Facts and figures from each city were also scrutinized. For example, stadium supporters in Pittsburgh and Cincinnati often cite the purported success of Cleveland’s Jacobs Field and Gund Arena to back their argument that building a stadium creates jobs and helps boost population growth. However, the papers noted that Cleveland — despite shelling out $300 million to build the stadiums — has only managed to keep pace with their Rust Belt neighbors in job growth. The papers also reported that Cleveland’s population had actually declined since its stadiums were built, but at a slower rate than Pittsburgh and Cincinnati.

“What’s similar between the cities is that it’s the same dubious [public] funding being used to finance building these stadiums,” says City Beat Editor John Fox. “When we [the three papers] pool our resources and take a closer look at what the supposed benefits are, we give our readers a truer picture as to what the realities are. By comparing things [like job growth and population loss], we can show that building a stadium isn’t everything the politicians crack it up to be.”

Free Times’ Editor Cindy Barber adds: “By sharing what’s happened here and what’s going on in the other two cities, we can show our readers how [Cleveland’s] role is being used and be more aware of how the PR is being spun.”

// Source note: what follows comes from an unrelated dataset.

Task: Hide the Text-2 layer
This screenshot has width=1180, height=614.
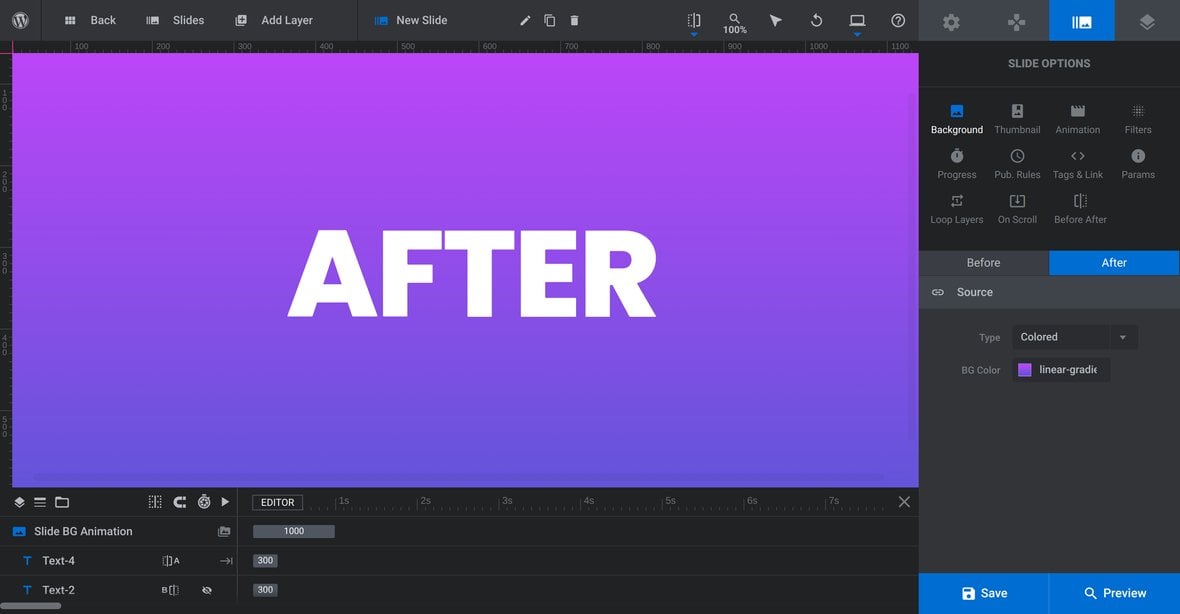Action: 207,590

According to City Paper Managing Editor Chris Potter, stadium proponents often play the cities off against each other when they argue that a new stadium should be erected. Steelers Vice President Art Rooney II, for example, was quoted in 1997 as saying, “Fifteen or 20 years ago, I would have put Pittsburgh ahead of Cleveland. Now I think we’ve fallen behind Cleveland … ”

“But if you go back and look at articles in the [Cleveland] Plain Dealer from 1990,” says Potter, “you’ll see that [stadium supporters] were promising millions of dollars in stadium revenues for job creation, education, elderly services — everything but world peace. And people here in Pittsburgh will argue how great The Jake [Jacobs Field] has been for Cleveland. But they never talk about how Cleveland’s school district is in state receivership. …

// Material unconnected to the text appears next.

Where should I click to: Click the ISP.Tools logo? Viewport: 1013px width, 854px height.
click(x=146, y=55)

“In a way, the whole discussion on sports stadiums has been done to death, yet [until these stories] no one’s ever set the record straight.”

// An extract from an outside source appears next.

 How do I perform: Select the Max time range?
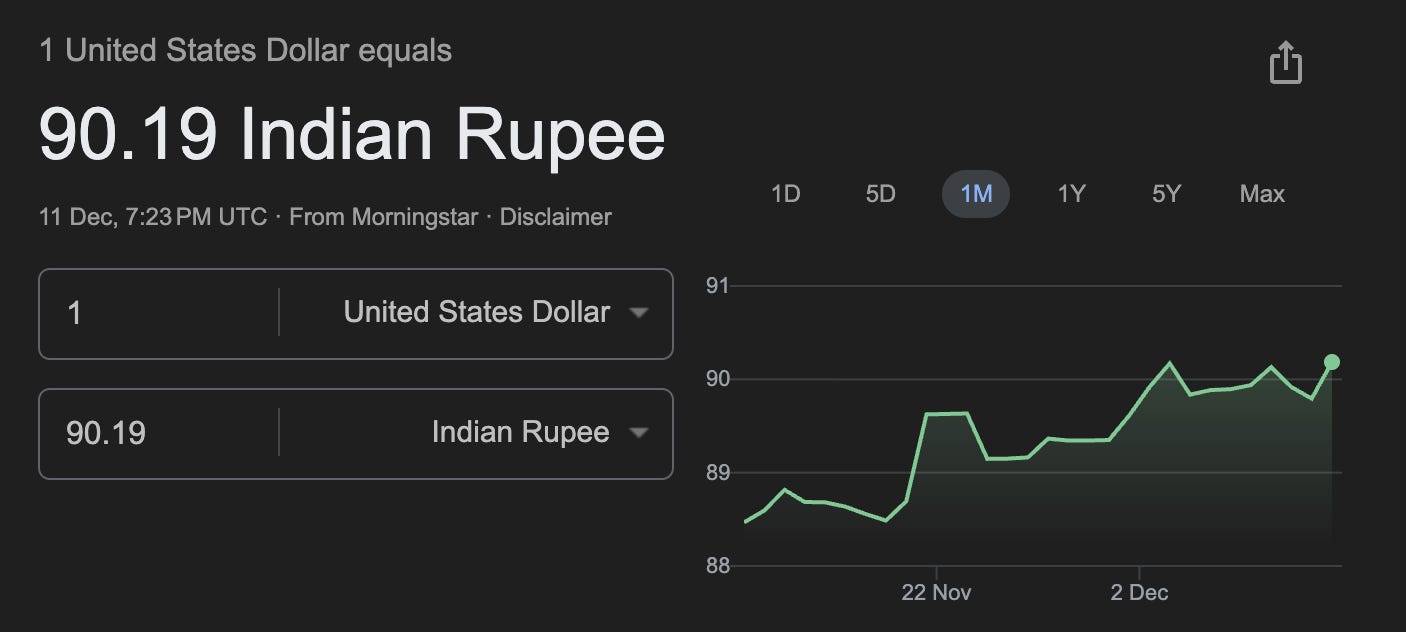[1262, 194]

There are many reasons for collaborating on the stadium story, say staffers at the three papers. But there are two that stand out. “Instead of being fed the same arguments from people here in Cincinnati,” says Fox, “this collaboration gives our readers a different vantage point — it shows them that all the crap happening here isn’t unique.”

The other benefit is a practical one.

“We couldn’t do this story by ourselves,” Fox adds. “By collaborating, by getting these three papers working together, we all get three times the product for the same amount of effort. We end up with a story that we couldn’t have been done by one staff.”